What this task involves:
Convert the lines starting at the one containing "This screenshot has width=777, height=723." and ending at the one containing "click(1143, 256)" into a Markdown table with the columns Number and Text. Skip blank lines and leave the pictures out.

[Begin Entries]

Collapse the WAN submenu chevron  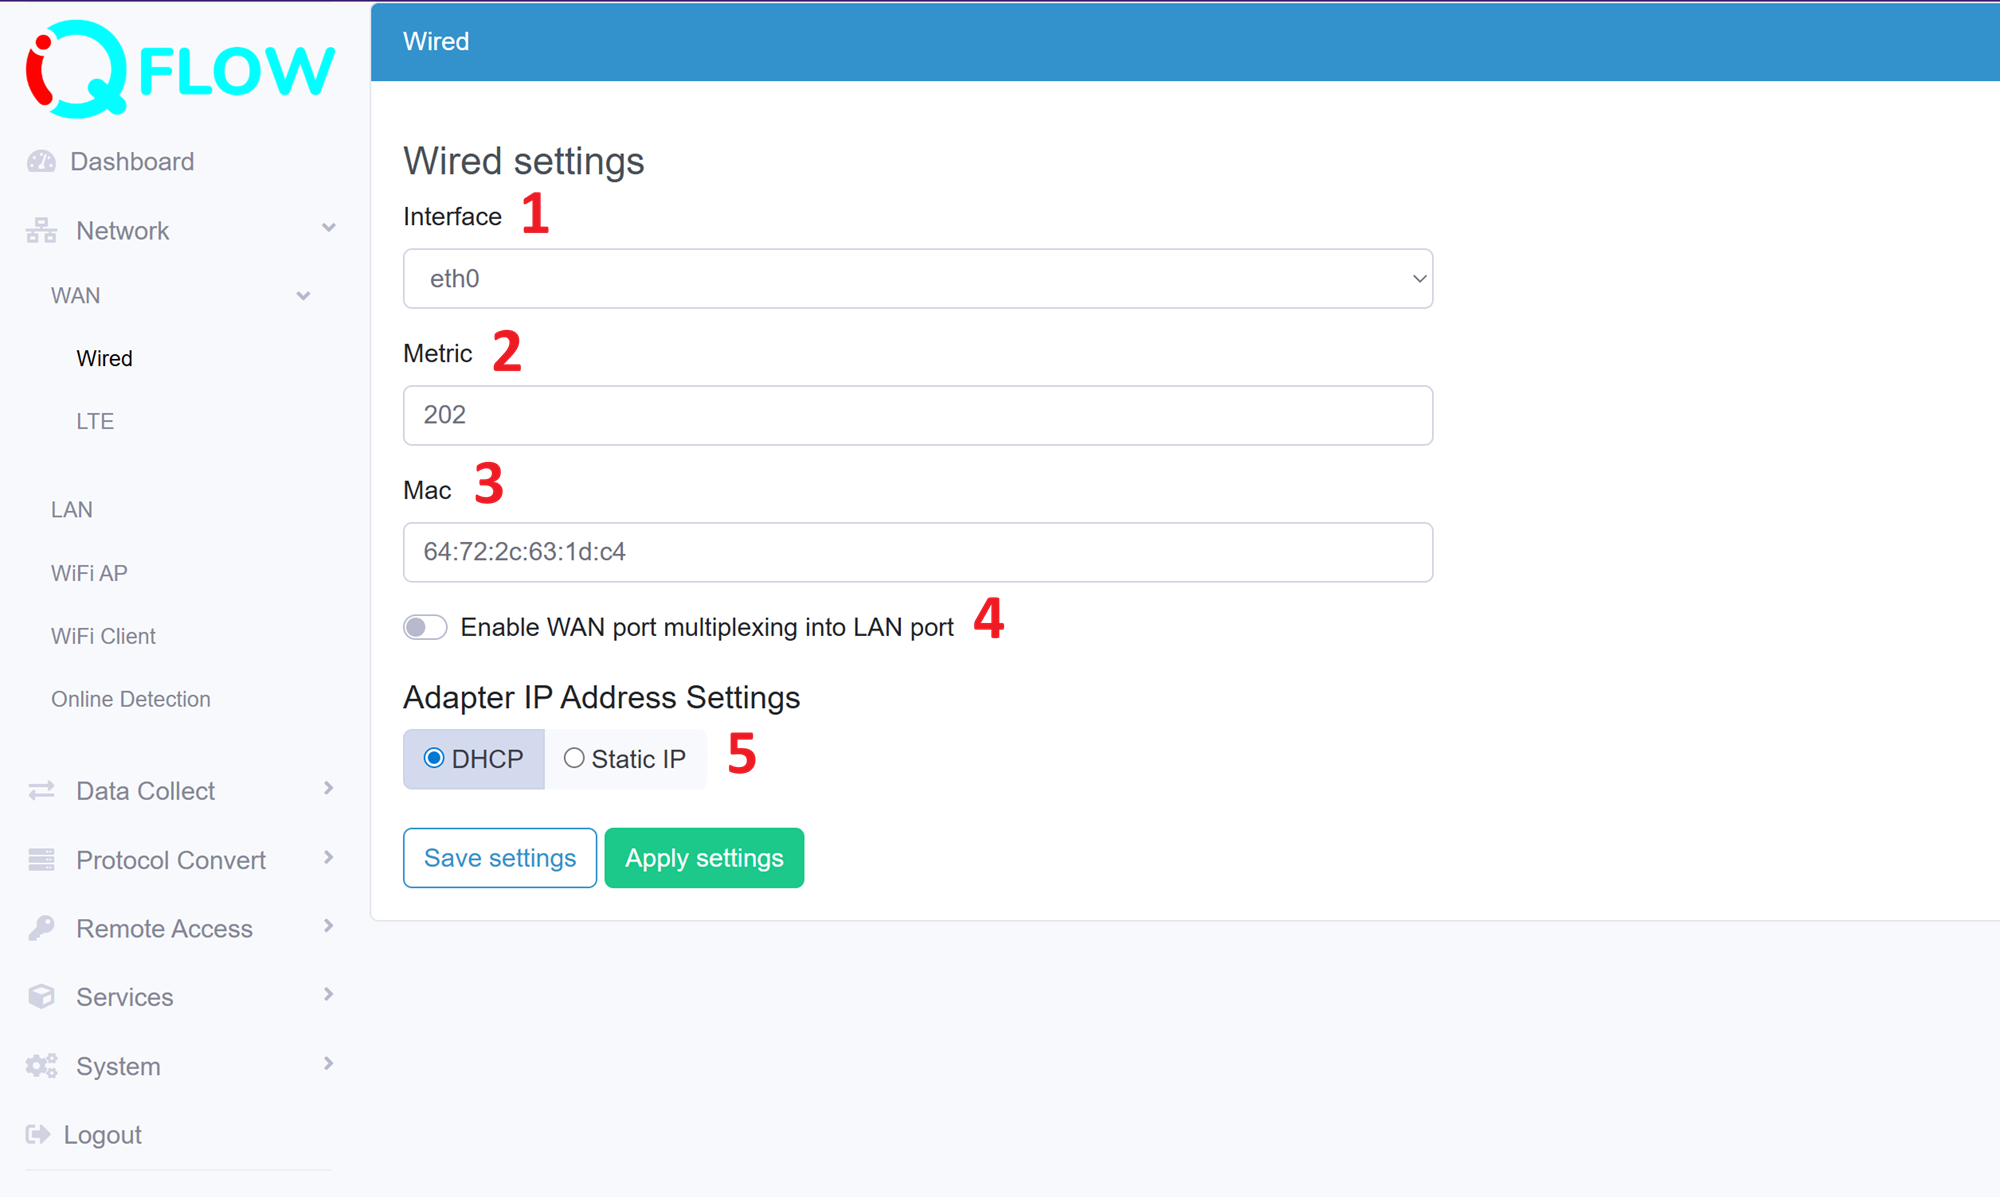point(303,295)
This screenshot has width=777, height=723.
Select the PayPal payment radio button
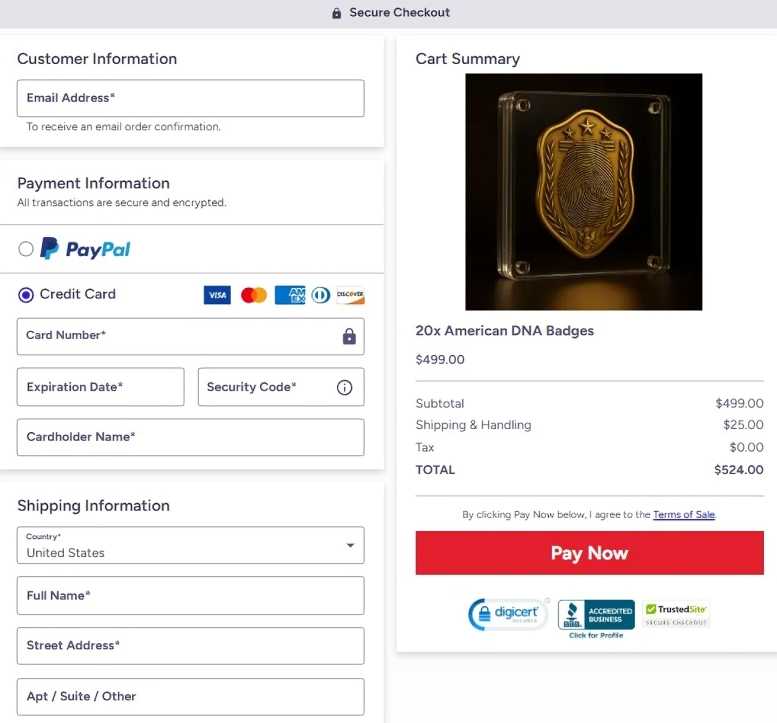coord(26,249)
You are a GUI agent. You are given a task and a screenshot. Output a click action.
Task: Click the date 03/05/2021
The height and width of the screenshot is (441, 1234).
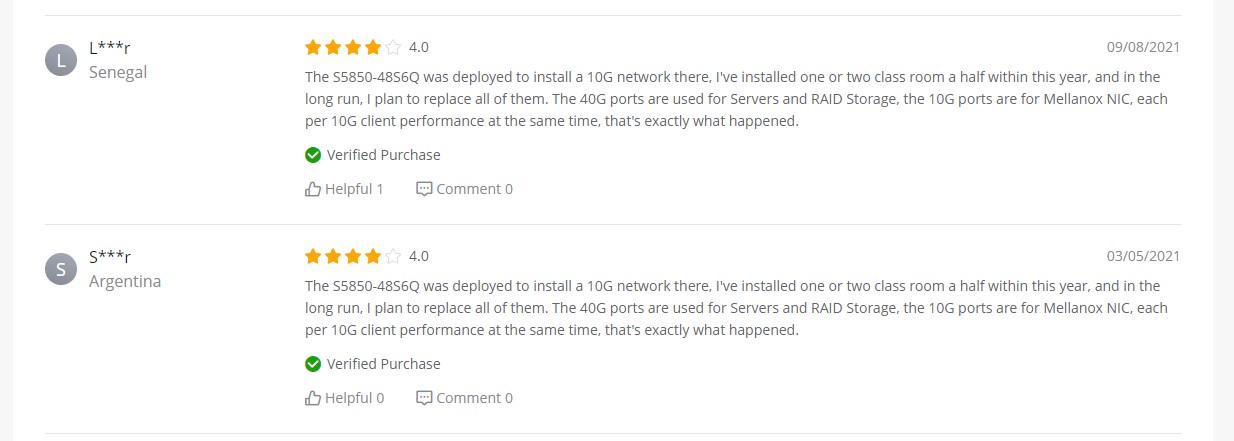click(1143, 256)
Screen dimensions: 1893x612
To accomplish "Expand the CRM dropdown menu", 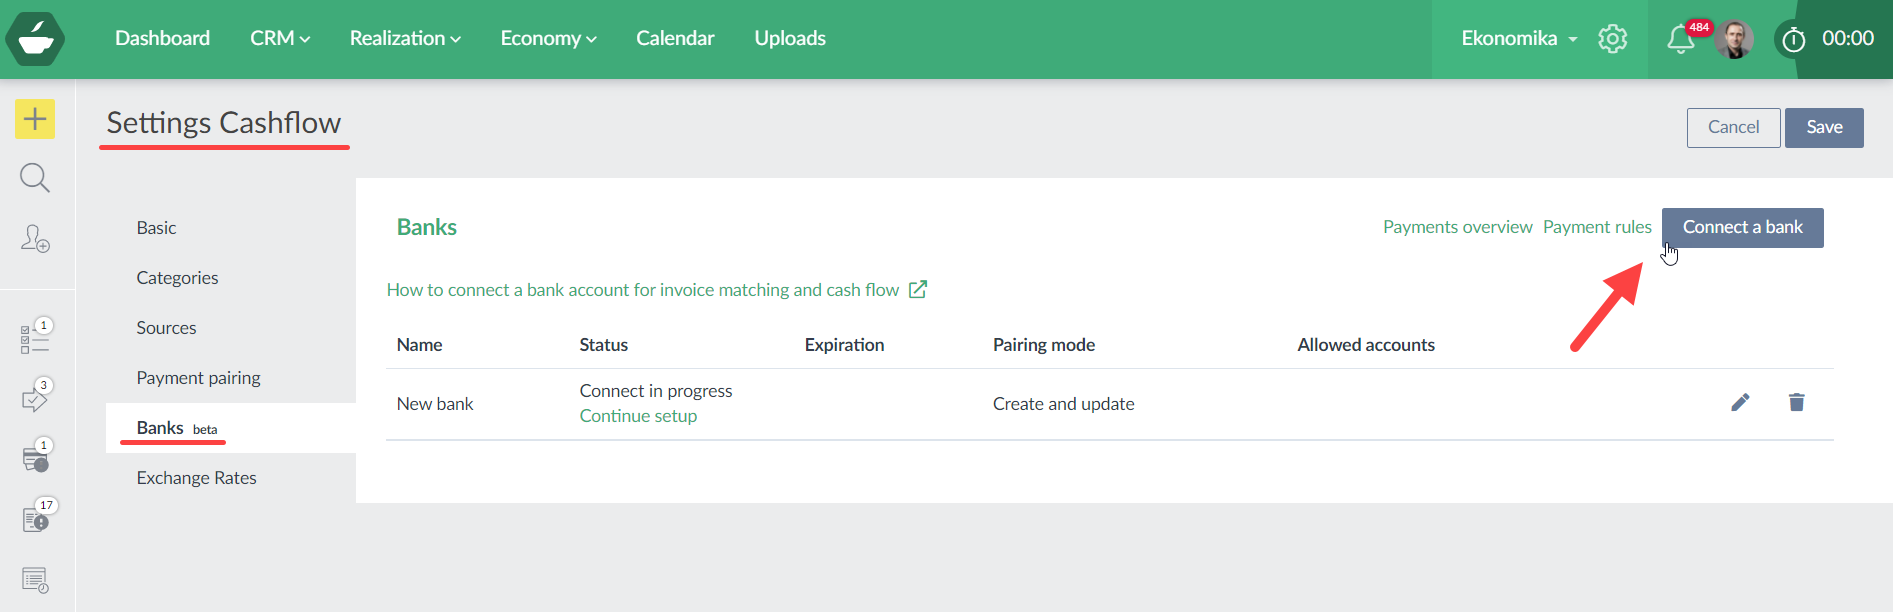I will pyautogui.click(x=280, y=38).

[End Entries]

Response for this exercise:
| Number | Text |
|---|---|
| 1 | This screenshot has width=777, height=723. |
| 2 | Select the PayPal payment radio button |
| 3 | coord(26,249) |
| 4 | You are a GUI agent. You are given a task and a screenshot. Output a click action. |
| 5 | Task: Click the date 03/05/2021 |
| 6 | The height and width of the screenshot is (441, 1234). |
| 7 | click(1143, 256) |